Robert H. (Rob) Welder had a uniquely rich family ancestry consisting of a diversity of peoples that immigrated to North America. His ancestors, and the countries from which they originated, included the Welters (Bavaria), de la Portillas (Spain), Powers and Hughes (Ireland), and Traylors (France). Mr. Welder’s great-grandfather, Franz Welter, immigrated here in 1830 with his wife and their five children. Franz and his family lived in New Amsterdam until 1833, when they joined the Beales and Grant Colony to head for Texas to settle along the Rio Grande. Later, his two sons John and Tom would change the family surname from Welter to Welder.

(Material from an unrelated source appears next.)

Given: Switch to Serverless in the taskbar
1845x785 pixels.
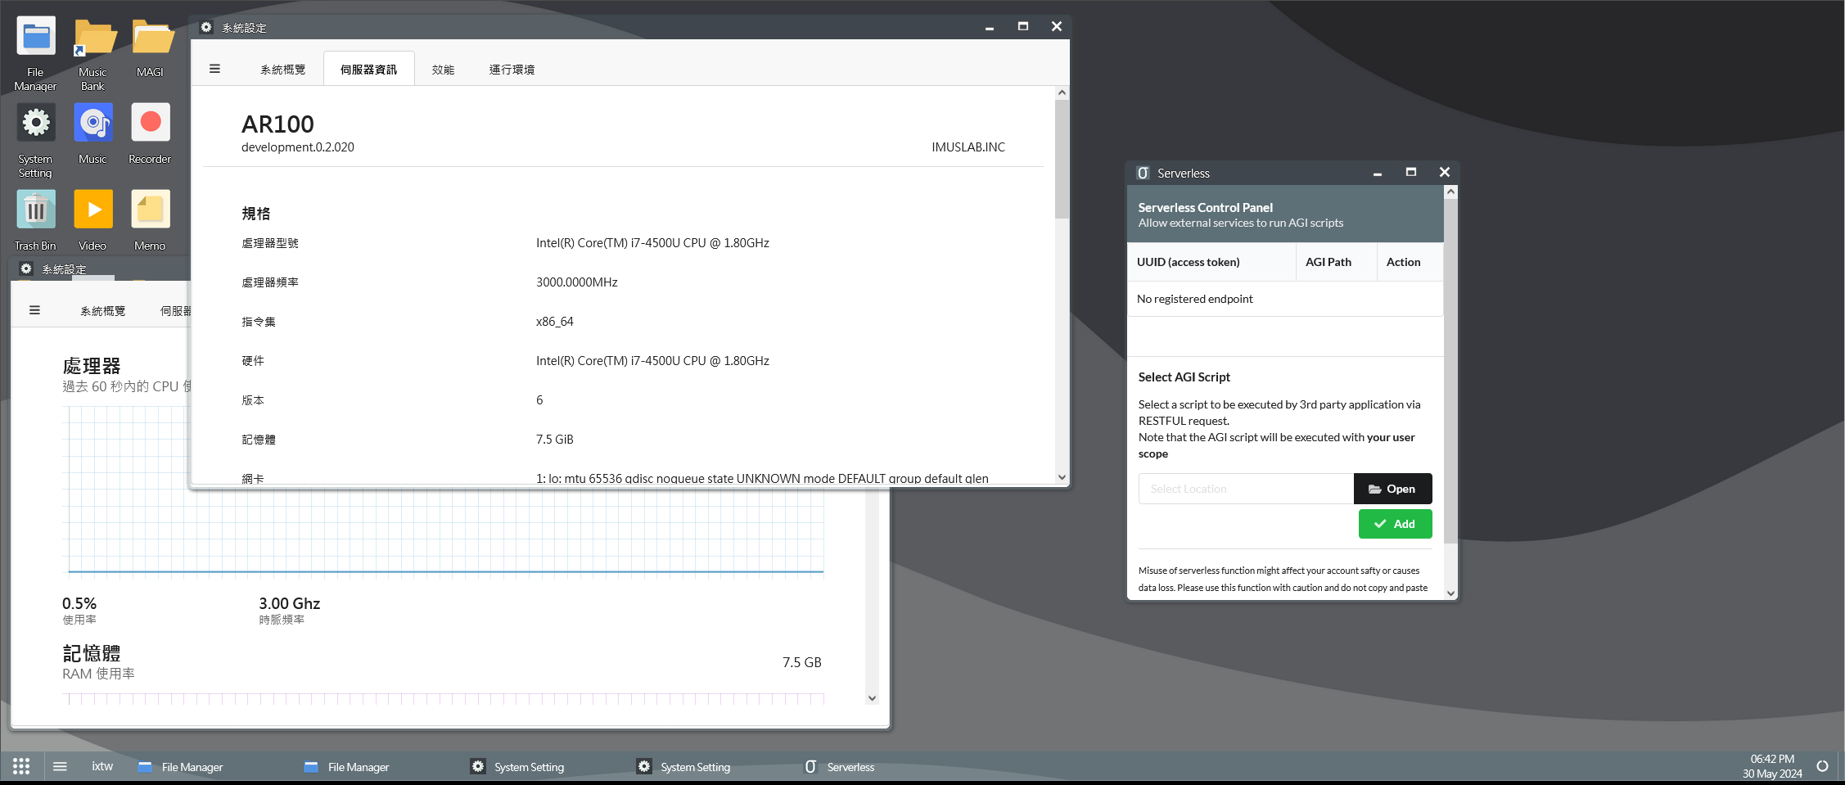Looking at the screenshot, I should 841,767.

The 59-person Beales colony was led by empresarios Dr. Charles Beales and Dr. James Grant. They, along with the Welder family, embarked from New York on November 10, 1833 on the schooner Amos Wright and anchored at El Copano on the Texas coast on December 11, 1833. El Copano is located within 12 miles of the Welder Wildlife Refuge.
Franz Welter’s son, John Welder, was Robert H. Welder’s grandfather. John accumulated approximately 100,000 acres of land in south Texas mostly through the purchase of land grants. In 1850 John married Dolores Power, daughter of Dolores de la Portilla and Colonel James Power, a signer of the Texas Declaration of Independence. Dolores de la Portilla’s father, Felipe Roque de la Portilla, was born in Spain and immigrated to New Spain around 1786.
In 1807 Felipe Roque de la Portilla was living in Matamoros, Mexico when the Mexican governor of Texas established a civil settlement program on the Texas frontier to ward off foreign penetration. In return for premium lands, de la Portilla agreed to make a Texas settlement at his own expense, thus inaugurating the empresario system of colonization in Texas.
The Rob and Bessie Welder Wildlife Foundation and Refuge are located about 10 miles northeast of Sinton, Texas on the lands deeded along the Aransas River in the original 1834 land grant to Felipe Roque de la Portilla.